* **Instructions to follow**
Please retype the records below exactly, from the first line down to and including the line with "Print & Fax Servers (151, 518)".

(Saved data entries)
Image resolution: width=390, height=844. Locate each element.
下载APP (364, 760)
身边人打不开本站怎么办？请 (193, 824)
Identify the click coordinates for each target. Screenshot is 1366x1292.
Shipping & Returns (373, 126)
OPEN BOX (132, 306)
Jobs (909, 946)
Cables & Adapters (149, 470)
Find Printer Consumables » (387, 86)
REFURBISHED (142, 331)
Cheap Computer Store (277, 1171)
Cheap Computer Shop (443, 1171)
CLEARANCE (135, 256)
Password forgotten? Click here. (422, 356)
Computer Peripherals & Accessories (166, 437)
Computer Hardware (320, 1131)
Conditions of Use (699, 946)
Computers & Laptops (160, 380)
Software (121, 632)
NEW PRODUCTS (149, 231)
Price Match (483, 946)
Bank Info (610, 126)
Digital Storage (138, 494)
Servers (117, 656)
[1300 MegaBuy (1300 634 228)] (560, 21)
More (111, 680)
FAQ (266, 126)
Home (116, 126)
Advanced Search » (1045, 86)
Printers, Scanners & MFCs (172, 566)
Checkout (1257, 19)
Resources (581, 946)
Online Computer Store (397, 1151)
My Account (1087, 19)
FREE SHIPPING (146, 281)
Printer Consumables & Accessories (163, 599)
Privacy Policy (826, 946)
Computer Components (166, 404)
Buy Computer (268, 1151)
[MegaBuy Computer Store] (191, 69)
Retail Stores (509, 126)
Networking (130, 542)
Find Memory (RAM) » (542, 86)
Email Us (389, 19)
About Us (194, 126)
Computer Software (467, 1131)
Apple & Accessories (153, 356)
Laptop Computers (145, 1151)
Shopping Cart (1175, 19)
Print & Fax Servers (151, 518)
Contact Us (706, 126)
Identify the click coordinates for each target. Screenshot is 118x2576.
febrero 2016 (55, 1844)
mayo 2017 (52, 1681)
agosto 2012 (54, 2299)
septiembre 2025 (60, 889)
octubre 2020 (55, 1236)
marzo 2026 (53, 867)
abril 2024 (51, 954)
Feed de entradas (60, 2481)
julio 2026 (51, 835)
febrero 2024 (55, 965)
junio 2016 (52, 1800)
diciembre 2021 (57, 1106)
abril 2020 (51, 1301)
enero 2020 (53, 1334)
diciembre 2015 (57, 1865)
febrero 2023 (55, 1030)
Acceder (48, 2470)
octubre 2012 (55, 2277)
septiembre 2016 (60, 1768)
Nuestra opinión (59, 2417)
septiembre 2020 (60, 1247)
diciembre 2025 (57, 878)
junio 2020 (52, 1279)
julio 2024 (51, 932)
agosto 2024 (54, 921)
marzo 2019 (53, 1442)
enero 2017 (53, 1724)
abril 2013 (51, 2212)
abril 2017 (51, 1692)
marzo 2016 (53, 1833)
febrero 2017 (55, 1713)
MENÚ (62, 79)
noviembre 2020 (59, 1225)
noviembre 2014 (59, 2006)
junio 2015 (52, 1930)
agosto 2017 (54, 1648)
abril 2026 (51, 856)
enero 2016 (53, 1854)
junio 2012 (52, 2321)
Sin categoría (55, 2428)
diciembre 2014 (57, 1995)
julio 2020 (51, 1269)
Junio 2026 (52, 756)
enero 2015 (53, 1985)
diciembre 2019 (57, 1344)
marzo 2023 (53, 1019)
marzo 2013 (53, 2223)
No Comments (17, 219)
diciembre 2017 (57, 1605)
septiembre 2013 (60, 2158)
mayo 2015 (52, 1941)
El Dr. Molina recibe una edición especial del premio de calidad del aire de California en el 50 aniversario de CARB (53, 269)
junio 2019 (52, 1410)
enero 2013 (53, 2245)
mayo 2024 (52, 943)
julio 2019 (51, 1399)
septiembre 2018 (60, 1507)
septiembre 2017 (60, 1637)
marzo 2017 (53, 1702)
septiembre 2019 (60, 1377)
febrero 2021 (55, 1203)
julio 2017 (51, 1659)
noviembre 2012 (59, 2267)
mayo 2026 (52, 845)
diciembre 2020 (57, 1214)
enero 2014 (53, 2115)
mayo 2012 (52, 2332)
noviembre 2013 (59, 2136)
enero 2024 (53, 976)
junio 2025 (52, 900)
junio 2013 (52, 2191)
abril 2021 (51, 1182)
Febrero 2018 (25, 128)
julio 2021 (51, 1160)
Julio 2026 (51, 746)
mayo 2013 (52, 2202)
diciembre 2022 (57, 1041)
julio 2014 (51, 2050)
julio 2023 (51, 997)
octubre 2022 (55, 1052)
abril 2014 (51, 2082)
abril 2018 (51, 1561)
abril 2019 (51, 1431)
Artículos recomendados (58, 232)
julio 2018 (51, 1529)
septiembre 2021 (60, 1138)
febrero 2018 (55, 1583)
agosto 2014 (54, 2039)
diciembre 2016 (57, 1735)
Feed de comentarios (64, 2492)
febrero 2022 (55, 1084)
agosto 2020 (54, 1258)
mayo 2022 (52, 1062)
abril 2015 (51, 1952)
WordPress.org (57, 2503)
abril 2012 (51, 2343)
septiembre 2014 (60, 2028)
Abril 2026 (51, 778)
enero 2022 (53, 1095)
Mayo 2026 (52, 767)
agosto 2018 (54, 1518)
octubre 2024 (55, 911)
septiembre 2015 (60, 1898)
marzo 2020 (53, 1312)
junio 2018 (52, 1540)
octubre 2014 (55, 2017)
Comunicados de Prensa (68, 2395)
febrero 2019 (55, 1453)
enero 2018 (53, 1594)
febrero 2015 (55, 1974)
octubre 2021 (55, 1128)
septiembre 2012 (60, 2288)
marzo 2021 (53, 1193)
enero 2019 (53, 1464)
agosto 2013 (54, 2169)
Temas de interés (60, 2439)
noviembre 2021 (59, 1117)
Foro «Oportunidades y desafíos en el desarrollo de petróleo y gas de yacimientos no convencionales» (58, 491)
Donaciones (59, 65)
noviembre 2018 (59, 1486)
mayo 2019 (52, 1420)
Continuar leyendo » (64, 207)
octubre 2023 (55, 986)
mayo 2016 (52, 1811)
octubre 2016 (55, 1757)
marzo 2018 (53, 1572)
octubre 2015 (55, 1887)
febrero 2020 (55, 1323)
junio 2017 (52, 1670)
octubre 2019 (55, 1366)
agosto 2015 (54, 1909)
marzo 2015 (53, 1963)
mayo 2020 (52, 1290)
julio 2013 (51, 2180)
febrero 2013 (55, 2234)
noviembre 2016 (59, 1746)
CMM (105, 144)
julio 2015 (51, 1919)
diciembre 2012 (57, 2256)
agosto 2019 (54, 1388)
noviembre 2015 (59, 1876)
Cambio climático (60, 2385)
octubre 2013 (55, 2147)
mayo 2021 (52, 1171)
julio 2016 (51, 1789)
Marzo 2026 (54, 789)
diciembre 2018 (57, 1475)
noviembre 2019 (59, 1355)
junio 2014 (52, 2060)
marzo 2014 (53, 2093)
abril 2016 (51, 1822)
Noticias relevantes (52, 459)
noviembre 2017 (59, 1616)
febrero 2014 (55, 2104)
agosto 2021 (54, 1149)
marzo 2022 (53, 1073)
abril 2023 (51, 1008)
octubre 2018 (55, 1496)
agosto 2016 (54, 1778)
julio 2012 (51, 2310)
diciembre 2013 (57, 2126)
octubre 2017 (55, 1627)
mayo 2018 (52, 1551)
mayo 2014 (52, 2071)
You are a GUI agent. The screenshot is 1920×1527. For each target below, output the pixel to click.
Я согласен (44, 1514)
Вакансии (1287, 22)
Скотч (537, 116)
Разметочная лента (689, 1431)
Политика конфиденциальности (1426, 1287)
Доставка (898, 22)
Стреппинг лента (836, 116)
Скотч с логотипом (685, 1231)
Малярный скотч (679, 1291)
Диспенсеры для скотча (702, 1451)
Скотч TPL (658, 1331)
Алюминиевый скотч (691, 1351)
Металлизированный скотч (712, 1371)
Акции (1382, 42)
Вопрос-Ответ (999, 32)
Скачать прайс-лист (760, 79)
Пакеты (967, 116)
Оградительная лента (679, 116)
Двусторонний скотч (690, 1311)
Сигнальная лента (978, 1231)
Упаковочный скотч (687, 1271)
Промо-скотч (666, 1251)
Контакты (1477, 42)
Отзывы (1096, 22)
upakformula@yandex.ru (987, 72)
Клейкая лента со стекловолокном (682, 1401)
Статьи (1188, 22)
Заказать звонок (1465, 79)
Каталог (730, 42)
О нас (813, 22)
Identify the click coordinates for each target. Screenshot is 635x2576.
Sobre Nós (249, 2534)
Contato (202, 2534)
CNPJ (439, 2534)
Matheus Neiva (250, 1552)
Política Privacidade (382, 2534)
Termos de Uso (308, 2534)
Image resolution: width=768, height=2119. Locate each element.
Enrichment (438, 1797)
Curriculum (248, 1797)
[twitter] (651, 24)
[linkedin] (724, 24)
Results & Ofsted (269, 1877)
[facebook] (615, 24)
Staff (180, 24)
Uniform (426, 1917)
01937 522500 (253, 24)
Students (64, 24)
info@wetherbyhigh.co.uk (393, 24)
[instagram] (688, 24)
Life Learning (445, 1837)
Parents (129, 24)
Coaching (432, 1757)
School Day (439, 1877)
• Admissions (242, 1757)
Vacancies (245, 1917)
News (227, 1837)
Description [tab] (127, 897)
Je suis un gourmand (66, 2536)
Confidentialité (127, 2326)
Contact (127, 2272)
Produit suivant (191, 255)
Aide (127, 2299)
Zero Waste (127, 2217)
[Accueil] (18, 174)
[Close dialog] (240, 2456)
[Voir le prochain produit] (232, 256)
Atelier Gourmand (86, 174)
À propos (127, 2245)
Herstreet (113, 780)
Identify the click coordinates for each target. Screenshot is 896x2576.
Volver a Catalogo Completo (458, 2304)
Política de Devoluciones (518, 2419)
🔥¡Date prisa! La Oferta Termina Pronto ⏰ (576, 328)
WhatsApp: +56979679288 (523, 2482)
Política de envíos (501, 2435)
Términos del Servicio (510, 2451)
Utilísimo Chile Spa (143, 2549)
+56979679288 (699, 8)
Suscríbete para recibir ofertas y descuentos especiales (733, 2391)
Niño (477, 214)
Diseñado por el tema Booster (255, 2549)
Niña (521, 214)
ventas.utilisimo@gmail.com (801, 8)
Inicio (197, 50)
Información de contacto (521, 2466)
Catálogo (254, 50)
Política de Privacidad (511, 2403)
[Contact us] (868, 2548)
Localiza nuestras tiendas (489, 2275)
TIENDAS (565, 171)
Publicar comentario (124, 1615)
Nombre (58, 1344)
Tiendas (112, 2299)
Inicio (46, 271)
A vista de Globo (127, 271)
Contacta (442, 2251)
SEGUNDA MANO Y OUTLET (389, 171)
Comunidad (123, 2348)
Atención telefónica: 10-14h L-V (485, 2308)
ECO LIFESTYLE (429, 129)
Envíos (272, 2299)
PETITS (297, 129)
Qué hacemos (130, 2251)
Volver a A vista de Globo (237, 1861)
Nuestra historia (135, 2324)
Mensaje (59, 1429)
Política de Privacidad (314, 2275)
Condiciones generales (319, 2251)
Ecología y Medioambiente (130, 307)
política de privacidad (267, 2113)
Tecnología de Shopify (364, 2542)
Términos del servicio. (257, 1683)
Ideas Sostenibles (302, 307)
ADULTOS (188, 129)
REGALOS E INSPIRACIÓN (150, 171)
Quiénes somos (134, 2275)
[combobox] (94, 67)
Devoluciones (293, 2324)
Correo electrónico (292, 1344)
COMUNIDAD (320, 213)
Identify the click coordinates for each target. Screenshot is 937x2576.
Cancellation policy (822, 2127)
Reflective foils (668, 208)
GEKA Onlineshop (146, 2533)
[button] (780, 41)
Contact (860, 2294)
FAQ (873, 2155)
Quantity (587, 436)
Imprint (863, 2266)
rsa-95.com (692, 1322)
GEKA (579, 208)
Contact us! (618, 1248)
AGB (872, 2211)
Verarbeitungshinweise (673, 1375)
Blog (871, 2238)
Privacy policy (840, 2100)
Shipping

* **Solution**
Image resolution: width=390, height=844. Locate each element.
下载APP (364, 760)
身边人打不开本站怎么办？请 (193, 824)
Identify the click coordinates for each target. Screenshot is 1366x1292.
Shipping & Returns (373, 126)
OPEN BOX (132, 306)
Jobs (909, 946)
Cables & Adapters (149, 470)
Find Printer Consumables » (387, 86)
REFURBISHED (142, 331)
Cheap Computer Store (277, 1171)
Cheap Computer Shop (443, 1171)
CLEARANCE (135, 256)
Password forgotten? Click here. (422, 356)
Computer Peripherals & Accessories (166, 437)
Computer Hardware (320, 1131)
Conditions of Use (699, 946)
Computers & Laptops (160, 380)
Software (121, 632)
NEW PRODUCTS (149, 231)
Price Match (483, 946)
Bank Info (610, 126)
Digital Storage (138, 494)
Servers (117, 656)
[1300 MegaBuy (1300 634 228)] (560, 21)
More (111, 680)
FAQ (266, 126)
Home (116, 126)
Advanced Search » (1045, 86)
Printers, Scanners & MFCs (172, 566)
Checkout (1257, 19)
Resources (581, 946)
Online Computer Store (397, 1151)
My Account (1087, 19)
FREE SHIPPING (146, 281)
Printer Consumables & Accessories (163, 599)
Privacy Policy (826, 946)
Computer Components (166, 404)
Buy Computer (268, 1151)
[MegaBuy Computer Store] (191, 69)
Retail Stores (509, 126)
Networking (130, 542)
Find Memory (RAM) » (542, 86)
Email Us (389, 19)
About Us (194, 126)
Computer Software (467, 1131)
Apple & Accessories (153, 356)
Laptop Computers (145, 1151)
Shopping Cart (1175, 19)
Print & Fax Servers (151, 518)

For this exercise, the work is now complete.